**Given problem:** Please format the data below as a Markdown table with the columns "Row" and "Line", giving each line its own numbered row and leaving out blank lines.

________

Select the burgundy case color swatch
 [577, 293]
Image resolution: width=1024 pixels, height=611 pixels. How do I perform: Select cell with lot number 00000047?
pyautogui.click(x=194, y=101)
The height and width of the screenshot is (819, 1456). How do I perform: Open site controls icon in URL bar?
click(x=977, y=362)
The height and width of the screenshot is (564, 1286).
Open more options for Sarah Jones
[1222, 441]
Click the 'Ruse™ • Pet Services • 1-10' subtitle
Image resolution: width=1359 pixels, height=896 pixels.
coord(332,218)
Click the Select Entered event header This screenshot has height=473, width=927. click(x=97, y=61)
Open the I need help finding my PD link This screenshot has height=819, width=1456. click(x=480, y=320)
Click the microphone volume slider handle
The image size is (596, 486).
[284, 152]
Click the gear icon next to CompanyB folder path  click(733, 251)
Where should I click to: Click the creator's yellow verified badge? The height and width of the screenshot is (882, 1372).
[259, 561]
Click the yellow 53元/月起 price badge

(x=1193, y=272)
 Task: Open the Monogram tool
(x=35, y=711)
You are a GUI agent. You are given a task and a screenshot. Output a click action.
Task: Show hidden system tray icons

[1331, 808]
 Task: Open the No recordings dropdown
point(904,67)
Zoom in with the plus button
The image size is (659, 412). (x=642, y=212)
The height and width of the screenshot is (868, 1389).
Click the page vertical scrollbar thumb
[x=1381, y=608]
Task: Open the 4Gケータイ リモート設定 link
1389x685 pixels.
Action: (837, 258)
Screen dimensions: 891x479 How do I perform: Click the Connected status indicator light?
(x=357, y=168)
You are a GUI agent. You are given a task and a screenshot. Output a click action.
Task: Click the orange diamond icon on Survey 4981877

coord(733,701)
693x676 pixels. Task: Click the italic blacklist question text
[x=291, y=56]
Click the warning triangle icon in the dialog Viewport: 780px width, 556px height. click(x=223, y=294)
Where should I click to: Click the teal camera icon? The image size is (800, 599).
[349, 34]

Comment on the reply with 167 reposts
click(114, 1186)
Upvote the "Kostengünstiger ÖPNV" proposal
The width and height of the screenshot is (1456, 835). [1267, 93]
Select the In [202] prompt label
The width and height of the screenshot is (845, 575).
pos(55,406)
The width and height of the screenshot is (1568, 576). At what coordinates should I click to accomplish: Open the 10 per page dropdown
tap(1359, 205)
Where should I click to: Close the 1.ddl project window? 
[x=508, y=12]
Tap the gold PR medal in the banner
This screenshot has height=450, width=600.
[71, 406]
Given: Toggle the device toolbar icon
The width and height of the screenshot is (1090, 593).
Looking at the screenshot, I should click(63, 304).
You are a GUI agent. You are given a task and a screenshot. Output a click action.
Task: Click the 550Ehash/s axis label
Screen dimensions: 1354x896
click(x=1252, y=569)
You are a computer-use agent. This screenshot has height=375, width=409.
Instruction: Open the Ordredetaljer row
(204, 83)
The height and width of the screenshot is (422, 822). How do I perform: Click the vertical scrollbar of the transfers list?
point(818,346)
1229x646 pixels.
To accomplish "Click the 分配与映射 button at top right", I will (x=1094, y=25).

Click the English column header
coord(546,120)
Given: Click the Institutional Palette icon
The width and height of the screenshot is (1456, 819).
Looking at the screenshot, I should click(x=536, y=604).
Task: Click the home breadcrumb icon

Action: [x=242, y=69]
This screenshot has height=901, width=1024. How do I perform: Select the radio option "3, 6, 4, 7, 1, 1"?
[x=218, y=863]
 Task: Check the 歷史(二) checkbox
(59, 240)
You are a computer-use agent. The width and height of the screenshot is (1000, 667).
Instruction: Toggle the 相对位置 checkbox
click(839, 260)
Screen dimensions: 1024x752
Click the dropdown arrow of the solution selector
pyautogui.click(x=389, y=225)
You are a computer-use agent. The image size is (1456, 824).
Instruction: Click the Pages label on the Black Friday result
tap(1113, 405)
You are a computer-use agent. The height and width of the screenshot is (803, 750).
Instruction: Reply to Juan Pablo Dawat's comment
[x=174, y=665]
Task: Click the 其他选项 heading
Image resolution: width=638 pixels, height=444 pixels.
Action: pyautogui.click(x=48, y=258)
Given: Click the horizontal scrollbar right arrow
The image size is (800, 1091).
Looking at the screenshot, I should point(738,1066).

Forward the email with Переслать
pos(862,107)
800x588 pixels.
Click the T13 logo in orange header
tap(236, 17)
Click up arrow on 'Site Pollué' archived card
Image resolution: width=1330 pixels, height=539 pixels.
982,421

________

**Full solution:**
| Row | Line |
|---|---|
| 1 | Select the burgundy case color swatch |
| 2 |  [577, 293] |
| 3 | Image resolution: width=1024 pixels, height=611 pixels. How do I perform: Select cell with lot number 00000047? |
| 4 | pyautogui.click(x=194, y=101) |
| 5 | The height and width of the screenshot is (819, 1456). How do I perform: Open site controls icon in URL bar? |
| 6 | click(x=977, y=362) |
| 7 | The height and width of the screenshot is (564, 1286). |
| 8 | Open more options for Sarah Jones |
| 9 | [1222, 441] |
| 10 | Click the 'Ruse™ • Pet Services • 1-10' subtitle |
| 11 | Image resolution: width=1359 pixels, height=896 pixels. |
| 12 | coord(332,218) |
| 13 | Click the Select Entered event header This screenshot has height=473, width=927. click(x=97, y=61) |
| 14 | Open the I need help finding my PD link This screenshot has height=819, width=1456. click(x=480, y=320) |
| 15 | Click the microphone volume slider handle |
| 16 | The image size is (596, 486). |
| 17 | [284, 152] |
| 18 | Click the gear icon next to CompanyB folder path  click(733, 251) |
| 19 | Where should I click to: Click the creator's yellow verified badge? The height and width of the screenshot is (882, 1372). |
| 20 | [259, 561] |
| 21 | Click the yellow 53元/月起 price badge |
| 22 | (x=1193, y=272) |
| 23 |  Task: Open the Monogram tool |
| 24 | (x=35, y=711) |
| 25 | You are a GUI agent. You are given a task and a screenshot. Output a click action. |
| 26 | Task: Show hidden system tray icons |
| 27 | [1331, 808] |
| 28 |  Task: Open the No recordings dropdown |
| 29 | point(904,67) |
| 30 | Zoom in with the plus button |
| 31 | The image size is (659, 412). (x=642, y=212) |
| 32 | The height and width of the screenshot is (868, 1389). |
| 33 | Click the page vertical scrollbar thumb |
| 34 | [x=1381, y=608] |
| 35 | Task: Open the 4Gケータイ リモート設定 link |
| 36 | 1389x685 pixels. |
| 37 | Action: (837, 258) |
| 38 | Screen dimensions: 891x479 How do I perform: Click the Connected status indicator light? |
| 39 | (x=357, y=168) |
| 40 | You are a GUI agent. You are given a task and a screenshot. Output a click action. |
| 41 | Task: Click the orange diamond icon on Survey 4981877 |
| 42 | coord(733,701) |
| 43 | 693x676 pixels. Task: Click the italic blacklist question text |
| 44 | [x=291, y=56] |
| 45 | Click the warning triangle icon in the dialog Viewport: 780px width, 556px height. click(x=223, y=294) |
| 46 | Where should I click to: Click the teal camera icon? The image size is (800, 599). |
| 47 | [349, 34] |
| 48 | Comment on the reply with 167 reposts |
| 49 | click(114, 1186) |
| 50 | Upvote the "Kostengünstiger ÖPNV" proposal |
| 51 | The width and height of the screenshot is (1456, 835). [1267, 93] |
| 52 | Select the In [202] prompt label |
| 53 | The width and height of the screenshot is (845, 575). |
| 54 | pos(55,406) |
| 55 | The width and height of the screenshot is (1568, 576). At what coordinates should I click to accomplish: Open the 10 per page dropdown |
| 56 | tap(1359, 205) |
| 57 | Where should I click to: Close the 1.ddl project window?  |
| 58 | [x=508, y=12] |
| 59 | Tap the gold PR medal in the banner |
| 60 | This screenshot has height=450, width=600. |
| 61 | [71, 406] |
| 62 | Given: Toggle the device toolbar icon |
| 63 | The width and height of the screenshot is (1090, 593). |
| 64 | Looking at the screenshot, I should click(63, 304). |
| 65 | You are a GUI agent. You are given a task and a screenshot. Output a click action. |
| 66 | Task: Click the 550Ehash/s axis label |
| 67 | Screen dimensions: 1354x896 |
| 68 | click(x=1252, y=569) |
| 69 | You are a computer-use agent. This screenshot has height=375, width=409. |
| 70 | Instruction: Open the Ordredetaljer row |
| 71 | (204, 83) |
| 72 | The height and width of the screenshot is (422, 822). How do I perform: Click the vertical scrollbar of the transfers list? |
| 73 | point(818,346) |
| 74 | 1229x646 pixels. |
| 75 | To accomplish "Click the 分配与映射 button at top right", I will (x=1094, y=25). |
| 76 | Click the English column header |
| 77 | coord(546,120) |
| 78 | Given: Click the Institutional Palette icon |
| 79 | The width and height of the screenshot is (1456, 819). |
| 80 | Looking at the screenshot, I should click(x=536, y=604). |
| 81 | Task: Click the home breadcrumb icon |
| 82 | Action: [x=242, y=69] |
| 83 | This screenshot has height=901, width=1024. How do I perform: Select the radio option "3, 6, 4, 7, 1, 1"? |
| 84 | [x=218, y=863] |
| 85 |  Task: Check the 歷史(二) checkbox |
| 86 | (59, 240) |
| 87 | You are a computer-use agent. The width and height of the screenshot is (1000, 667). |
| 88 | Instruction: Toggle the 相对位置 checkbox |
| 89 | click(839, 260) |
| 90 | Screen dimensions: 1024x752 |
| 91 | Click the dropdown arrow of the solution selector |
| 92 | pyautogui.click(x=389, y=225) |
| 93 | You are a computer-use agent. The image size is (1456, 824). |
| 94 | Instruction: Click the Pages label on the Black Friday result |
| 95 | tap(1113, 405) |
| 96 | You are a computer-use agent. The height and width of the screenshot is (803, 750). |
| 97 | Instruction: Reply to Juan Pablo Dawat's comment |
| 98 | [x=174, y=665] |
| 99 | Task: Click the 其他选项 heading |
| 100 | Image resolution: width=638 pixels, height=444 pixels. |
| 101 | Action: pyautogui.click(x=48, y=258) |
| 102 | Given: Click the horizontal scrollbar right arrow |
| 103 | The image size is (800, 1091). |
| 104 | Looking at the screenshot, I should point(738,1066). |
| 105 | Forward the email with Переслать |
| 106 | pos(862,107) |
| 107 | 800x588 pixels. |
| 108 | Click the T13 logo in orange header |
| 109 | tap(236, 17) |
| 110 | Click up arrow on 'Site Pollué' archived card |
| 111 | Image resolution: width=1330 pixels, height=539 pixels. |
| 112 | 982,421 |